> Source data
· · · · · · ·

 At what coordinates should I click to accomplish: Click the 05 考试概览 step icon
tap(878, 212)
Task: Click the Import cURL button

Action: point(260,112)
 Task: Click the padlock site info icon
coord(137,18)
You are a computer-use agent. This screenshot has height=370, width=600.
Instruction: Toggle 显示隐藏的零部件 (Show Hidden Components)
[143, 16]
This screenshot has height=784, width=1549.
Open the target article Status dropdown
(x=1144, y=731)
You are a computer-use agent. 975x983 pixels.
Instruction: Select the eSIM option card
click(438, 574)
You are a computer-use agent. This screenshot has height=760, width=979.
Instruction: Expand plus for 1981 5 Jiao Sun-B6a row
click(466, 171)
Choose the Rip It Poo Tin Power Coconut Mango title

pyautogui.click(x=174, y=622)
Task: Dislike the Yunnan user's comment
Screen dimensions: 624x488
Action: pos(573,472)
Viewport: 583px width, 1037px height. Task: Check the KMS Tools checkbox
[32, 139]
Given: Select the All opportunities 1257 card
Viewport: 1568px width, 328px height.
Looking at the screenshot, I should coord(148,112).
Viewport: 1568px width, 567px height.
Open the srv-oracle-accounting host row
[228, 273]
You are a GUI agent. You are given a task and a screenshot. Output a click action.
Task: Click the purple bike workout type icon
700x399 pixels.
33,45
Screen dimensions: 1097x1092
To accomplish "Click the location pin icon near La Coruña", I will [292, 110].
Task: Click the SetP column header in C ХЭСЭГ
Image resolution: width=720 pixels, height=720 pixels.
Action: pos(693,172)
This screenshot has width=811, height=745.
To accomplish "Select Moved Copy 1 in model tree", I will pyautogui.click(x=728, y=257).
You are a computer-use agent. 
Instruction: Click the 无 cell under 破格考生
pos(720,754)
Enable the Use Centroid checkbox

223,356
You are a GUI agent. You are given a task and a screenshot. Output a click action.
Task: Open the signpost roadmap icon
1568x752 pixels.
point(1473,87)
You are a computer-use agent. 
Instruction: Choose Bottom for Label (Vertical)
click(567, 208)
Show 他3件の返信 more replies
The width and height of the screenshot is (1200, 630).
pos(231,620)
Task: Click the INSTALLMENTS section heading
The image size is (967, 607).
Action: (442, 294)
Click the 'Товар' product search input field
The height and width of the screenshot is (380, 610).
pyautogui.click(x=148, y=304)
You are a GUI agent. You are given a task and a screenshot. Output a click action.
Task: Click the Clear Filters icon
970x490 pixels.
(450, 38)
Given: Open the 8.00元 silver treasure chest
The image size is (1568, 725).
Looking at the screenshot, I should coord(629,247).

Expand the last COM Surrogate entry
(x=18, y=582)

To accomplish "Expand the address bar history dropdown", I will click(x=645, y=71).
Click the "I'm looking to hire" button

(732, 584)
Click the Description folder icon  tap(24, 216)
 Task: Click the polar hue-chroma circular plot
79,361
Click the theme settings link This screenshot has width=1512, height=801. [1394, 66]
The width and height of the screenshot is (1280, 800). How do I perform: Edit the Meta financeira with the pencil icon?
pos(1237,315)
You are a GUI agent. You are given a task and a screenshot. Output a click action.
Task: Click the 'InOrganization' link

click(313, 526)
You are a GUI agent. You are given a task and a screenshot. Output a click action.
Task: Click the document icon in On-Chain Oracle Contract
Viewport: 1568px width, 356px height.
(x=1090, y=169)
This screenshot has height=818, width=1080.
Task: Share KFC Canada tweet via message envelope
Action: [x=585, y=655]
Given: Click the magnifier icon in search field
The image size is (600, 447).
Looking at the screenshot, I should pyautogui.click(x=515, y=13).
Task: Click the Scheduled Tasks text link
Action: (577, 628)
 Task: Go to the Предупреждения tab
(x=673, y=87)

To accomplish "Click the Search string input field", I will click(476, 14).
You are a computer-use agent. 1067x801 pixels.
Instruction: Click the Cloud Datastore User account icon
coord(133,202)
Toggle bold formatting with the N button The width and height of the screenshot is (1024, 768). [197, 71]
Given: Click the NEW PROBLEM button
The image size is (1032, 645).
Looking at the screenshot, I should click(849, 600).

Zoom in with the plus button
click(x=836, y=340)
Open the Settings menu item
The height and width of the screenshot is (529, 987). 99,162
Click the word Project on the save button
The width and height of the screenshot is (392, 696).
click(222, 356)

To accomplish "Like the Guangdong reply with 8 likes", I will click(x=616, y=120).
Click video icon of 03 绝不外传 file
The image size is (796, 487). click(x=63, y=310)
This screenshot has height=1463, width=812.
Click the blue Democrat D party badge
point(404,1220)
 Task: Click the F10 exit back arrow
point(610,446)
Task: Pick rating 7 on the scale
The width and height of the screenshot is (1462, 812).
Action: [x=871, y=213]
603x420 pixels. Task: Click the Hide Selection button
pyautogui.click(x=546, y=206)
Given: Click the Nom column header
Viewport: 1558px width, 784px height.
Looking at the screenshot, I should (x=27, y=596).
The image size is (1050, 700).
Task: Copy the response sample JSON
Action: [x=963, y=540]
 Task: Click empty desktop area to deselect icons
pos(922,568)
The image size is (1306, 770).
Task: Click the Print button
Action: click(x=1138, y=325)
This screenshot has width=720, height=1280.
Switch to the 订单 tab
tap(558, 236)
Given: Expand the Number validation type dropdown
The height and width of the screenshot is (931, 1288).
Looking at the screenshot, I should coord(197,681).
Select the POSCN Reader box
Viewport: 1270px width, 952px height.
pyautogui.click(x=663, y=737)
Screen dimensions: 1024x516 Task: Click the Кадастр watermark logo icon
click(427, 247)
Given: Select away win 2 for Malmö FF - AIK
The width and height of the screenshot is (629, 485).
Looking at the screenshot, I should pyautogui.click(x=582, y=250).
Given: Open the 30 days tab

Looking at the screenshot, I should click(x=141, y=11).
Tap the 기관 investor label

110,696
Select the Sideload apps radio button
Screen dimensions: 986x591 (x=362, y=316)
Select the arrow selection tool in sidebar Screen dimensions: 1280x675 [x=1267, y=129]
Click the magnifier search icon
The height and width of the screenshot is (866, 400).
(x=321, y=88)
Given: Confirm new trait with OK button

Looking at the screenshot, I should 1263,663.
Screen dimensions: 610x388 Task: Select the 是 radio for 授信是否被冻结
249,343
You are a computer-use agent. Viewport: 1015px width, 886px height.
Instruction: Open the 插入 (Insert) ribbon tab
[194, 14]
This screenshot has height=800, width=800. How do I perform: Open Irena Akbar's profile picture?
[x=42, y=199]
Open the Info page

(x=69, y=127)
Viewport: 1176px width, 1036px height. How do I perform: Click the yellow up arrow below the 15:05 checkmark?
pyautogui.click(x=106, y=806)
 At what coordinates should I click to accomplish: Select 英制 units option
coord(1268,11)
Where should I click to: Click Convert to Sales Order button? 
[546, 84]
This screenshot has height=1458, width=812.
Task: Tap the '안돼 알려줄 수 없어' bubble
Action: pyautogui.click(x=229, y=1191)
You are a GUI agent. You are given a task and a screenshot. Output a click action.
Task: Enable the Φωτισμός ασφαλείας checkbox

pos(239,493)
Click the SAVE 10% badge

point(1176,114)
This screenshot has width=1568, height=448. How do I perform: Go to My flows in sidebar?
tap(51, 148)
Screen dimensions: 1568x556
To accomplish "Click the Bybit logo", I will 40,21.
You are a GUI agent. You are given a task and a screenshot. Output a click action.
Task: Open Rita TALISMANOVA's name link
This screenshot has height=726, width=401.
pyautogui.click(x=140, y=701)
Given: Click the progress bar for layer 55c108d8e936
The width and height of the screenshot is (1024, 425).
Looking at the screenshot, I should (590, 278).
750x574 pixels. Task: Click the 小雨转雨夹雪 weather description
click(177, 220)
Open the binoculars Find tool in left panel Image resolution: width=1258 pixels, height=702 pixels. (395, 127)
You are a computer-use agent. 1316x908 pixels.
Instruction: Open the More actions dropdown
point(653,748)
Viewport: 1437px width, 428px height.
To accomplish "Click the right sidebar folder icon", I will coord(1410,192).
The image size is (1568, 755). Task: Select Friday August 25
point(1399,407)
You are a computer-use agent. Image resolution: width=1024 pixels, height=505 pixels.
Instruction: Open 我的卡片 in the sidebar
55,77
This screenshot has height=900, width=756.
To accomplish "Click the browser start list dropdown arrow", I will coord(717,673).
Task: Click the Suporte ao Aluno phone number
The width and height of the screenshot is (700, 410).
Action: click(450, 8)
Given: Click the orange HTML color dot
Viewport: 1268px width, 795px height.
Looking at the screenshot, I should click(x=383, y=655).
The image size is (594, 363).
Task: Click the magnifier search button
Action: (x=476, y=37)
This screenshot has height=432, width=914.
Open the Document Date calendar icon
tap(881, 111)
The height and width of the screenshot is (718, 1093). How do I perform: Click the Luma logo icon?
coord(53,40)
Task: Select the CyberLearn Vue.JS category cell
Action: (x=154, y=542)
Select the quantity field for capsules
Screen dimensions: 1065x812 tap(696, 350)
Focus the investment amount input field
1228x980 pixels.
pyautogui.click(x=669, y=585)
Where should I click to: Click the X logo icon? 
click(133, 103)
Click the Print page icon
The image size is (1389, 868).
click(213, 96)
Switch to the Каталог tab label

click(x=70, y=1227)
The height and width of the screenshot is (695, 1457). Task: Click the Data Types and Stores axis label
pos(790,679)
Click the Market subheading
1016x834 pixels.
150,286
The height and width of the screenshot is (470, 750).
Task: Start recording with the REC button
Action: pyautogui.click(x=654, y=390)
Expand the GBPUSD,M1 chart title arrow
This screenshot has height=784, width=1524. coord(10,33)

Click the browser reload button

· · · · · · ·

Write out the lines of the entries, word for word, from the first through the one containing "Task: Click the SetP column header in C ХЭСЭГ", and stop at that line.

> Result of the task
 At what coordinates should I click to accomplish: Click the 05 考试概览 step icon
tap(878, 212)
Task: Click the Import cURL button

Action: point(260,112)
 Task: Click the padlock site info icon
coord(137,18)
You are a computer-use agent. This screenshot has height=370, width=600.
Instruction: Toggle 显示隐藏的零部件 (Show Hidden Components)
[143, 16]
This screenshot has height=784, width=1549.
Open the target article Status dropdown
(x=1144, y=731)
You are a computer-use agent. 975x983 pixels.
Instruction: Select the eSIM option card
click(438, 574)
You are a computer-use agent. This screenshot has height=760, width=979.
Instruction: Expand plus for 1981 5 Jiao Sun-B6a row
click(466, 171)
Choose the Rip It Poo Tin Power Coconut Mango title

pyautogui.click(x=174, y=622)
Task: Dislike the Yunnan user's comment
Screen dimensions: 624x488
Action: pos(573,472)
Viewport: 583px width, 1037px height. Task: Check the KMS Tools checkbox
[32, 139]
Given: Select the All opportunities 1257 card
Viewport: 1568px width, 328px height.
Looking at the screenshot, I should coord(148,112).
Viewport: 1568px width, 567px height.
Open the srv-oracle-accounting host row
[228, 273]
You are a GUI agent. You are given a task and a screenshot. Output a click action.
Task: Click the purple bike workout type icon
700x399 pixels.
33,45
Screen dimensions: 1097x1092
To accomplish "Click the location pin icon near La Coruña", I will [292, 110].
Task: Click the SetP column header in C ХЭСЭГ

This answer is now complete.